Are Californians are moving to Utah?
Hunt says, yes, and no.
“It’s not a number that is insignificant to Utah but when you compare it to kind of where California is sending a lot of their residents, Utah’s not even in the top 10,” Hunt added.
She says many Californians are ending up in Oregon, Washington, Nevada, and Arizona.
People do move back
About 25% of the in-migrants are people who were born in Utah and left, and are coming back.

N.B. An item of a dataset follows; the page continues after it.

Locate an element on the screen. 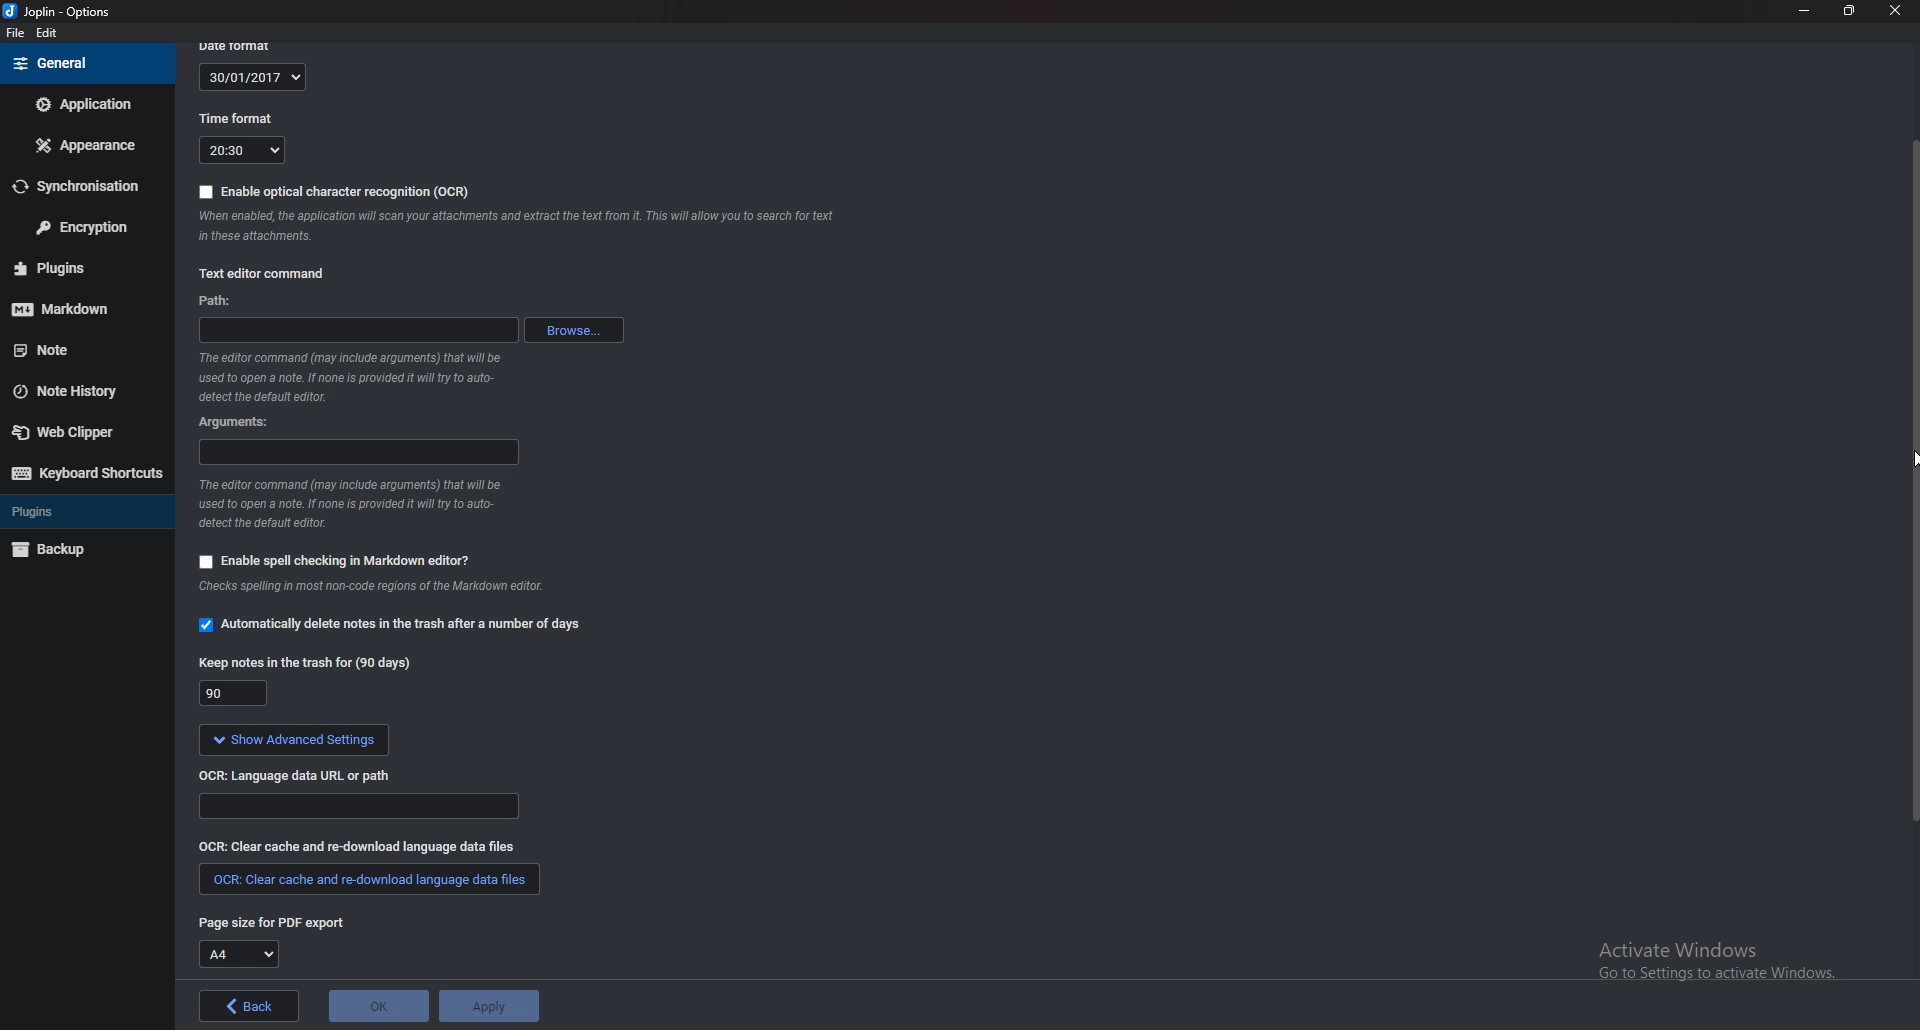 This screenshot has height=1030, width=1920. path is located at coordinates (223, 302).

That surprised Hunt, she said.
“Some people really think that a lot of people that are moving into Utah are people returning, they’ve had families and they want to come back and be closer tot heir family, or they go away for a mission or college and then the come back.”
As Utah’s fertility rate declines, Hunt said studying net and return migration will help shape Utah’s population.
“As migration becomes a more consistent contributor to Utah’s population growth, more questions are surfacing about who these recent migrants are and how their demographics compare to current Utah residents.”